(Data extracted from a collection)
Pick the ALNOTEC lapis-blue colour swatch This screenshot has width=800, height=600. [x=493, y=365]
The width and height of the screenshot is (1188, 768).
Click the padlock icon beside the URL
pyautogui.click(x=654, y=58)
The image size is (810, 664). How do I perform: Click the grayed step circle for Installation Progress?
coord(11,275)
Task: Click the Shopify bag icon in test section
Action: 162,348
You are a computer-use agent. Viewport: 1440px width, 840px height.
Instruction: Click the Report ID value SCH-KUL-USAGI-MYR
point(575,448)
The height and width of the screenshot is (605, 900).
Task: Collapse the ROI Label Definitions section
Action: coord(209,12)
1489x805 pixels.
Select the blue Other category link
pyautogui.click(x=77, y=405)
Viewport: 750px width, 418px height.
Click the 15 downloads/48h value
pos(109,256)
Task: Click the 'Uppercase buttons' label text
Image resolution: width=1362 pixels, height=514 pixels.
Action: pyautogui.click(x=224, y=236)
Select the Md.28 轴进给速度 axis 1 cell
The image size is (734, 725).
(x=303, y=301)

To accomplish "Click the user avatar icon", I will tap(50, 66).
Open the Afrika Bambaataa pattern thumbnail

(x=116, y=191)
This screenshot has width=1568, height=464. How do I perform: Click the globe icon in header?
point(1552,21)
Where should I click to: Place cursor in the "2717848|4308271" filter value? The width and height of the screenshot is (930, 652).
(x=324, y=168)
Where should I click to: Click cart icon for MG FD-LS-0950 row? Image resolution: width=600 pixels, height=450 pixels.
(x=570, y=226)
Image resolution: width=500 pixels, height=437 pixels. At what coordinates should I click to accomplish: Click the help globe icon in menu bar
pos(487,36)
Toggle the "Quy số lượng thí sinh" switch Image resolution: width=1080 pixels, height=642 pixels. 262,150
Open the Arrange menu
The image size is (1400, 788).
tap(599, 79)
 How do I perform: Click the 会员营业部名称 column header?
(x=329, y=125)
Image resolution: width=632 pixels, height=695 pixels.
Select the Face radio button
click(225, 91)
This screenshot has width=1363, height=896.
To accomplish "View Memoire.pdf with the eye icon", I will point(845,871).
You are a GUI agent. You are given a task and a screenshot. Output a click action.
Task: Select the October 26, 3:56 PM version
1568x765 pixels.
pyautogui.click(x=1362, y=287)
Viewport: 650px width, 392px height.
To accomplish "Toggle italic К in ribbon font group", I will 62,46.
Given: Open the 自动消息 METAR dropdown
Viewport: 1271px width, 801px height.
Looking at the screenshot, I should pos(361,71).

▶ Problem to work on
Each record is to be transcribed exactly and in full.

▶ Output of the exercise
Pick the ALNOTEC lapis-blue colour swatch This screenshot has width=800, height=600. [x=493, y=365]
The width and height of the screenshot is (1188, 768).
Click the padlock icon beside the URL
pyautogui.click(x=654, y=58)
The image size is (810, 664). How do I perform: Click the grayed step circle for Installation Progress?
coord(11,275)
Task: Click the Shopify bag icon in test section
Action: 162,348
You are a computer-use agent. Viewport: 1440px width, 840px height.
Instruction: Click the Report ID value SCH-KUL-USAGI-MYR
point(575,448)
The height and width of the screenshot is (605, 900).
Task: Collapse the ROI Label Definitions section
Action: coord(209,12)
1489x805 pixels.
Select the blue Other category link
pyautogui.click(x=77, y=405)
Viewport: 750px width, 418px height.
Click the 15 downloads/48h value
pos(109,256)
Task: Click the 'Uppercase buttons' label text
Image resolution: width=1362 pixels, height=514 pixels.
Action: pyautogui.click(x=224, y=236)
Select the Md.28 轴进给速度 axis 1 cell
The image size is (734, 725).
(x=303, y=301)

To accomplish "Click the user avatar icon", I will tap(50, 66).
Open the Afrika Bambaataa pattern thumbnail

(x=116, y=191)
This screenshot has width=1568, height=464. How do I perform: Click the globe icon in header?
point(1552,21)
Where should I click to: Place cursor in the "2717848|4308271" filter value? The width and height of the screenshot is (930, 652).
(x=324, y=168)
Where should I click to: Click cart icon for MG FD-LS-0950 row? Image resolution: width=600 pixels, height=450 pixels.
(x=570, y=226)
Image resolution: width=500 pixels, height=437 pixels. At what coordinates should I click to accomplish: Click the help globe icon in menu bar
pos(487,36)
Toggle the "Quy số lượng thí sinh" switch Image resolution: width=1080 pixels, height=642 pixels. 262,150
Open the Arrange menu
The image size is (1400, 788).
tap(599, 79)
 How do I perform: Click the 会员营业部名称 column header?
(x=329, y=125)
Image resolution: width=632 pixels, height=695 pixels.
Select the Face radio button
click(225, 91)
This screenshot has width=1363, height=896.
To accomplish "View Memoire.pdf with the eye icon", I will point(845,871).
You are a GUI agent. You are given a task and a screenshot. Output a click action.
Task: Select the October 26, 3:56 PM version
1568x765 pixels.
pyautogui.click(x=1362, y=287)
Viewport: 650px width, 392px height.
To accomplish "Toggle italic К in ribbon font group", I will 62,46.
Given: Open the 自动消息 METAR dropdown
Viewport: 1271px width, 801px height.
Looking at the screenshot, I should pos(361,71).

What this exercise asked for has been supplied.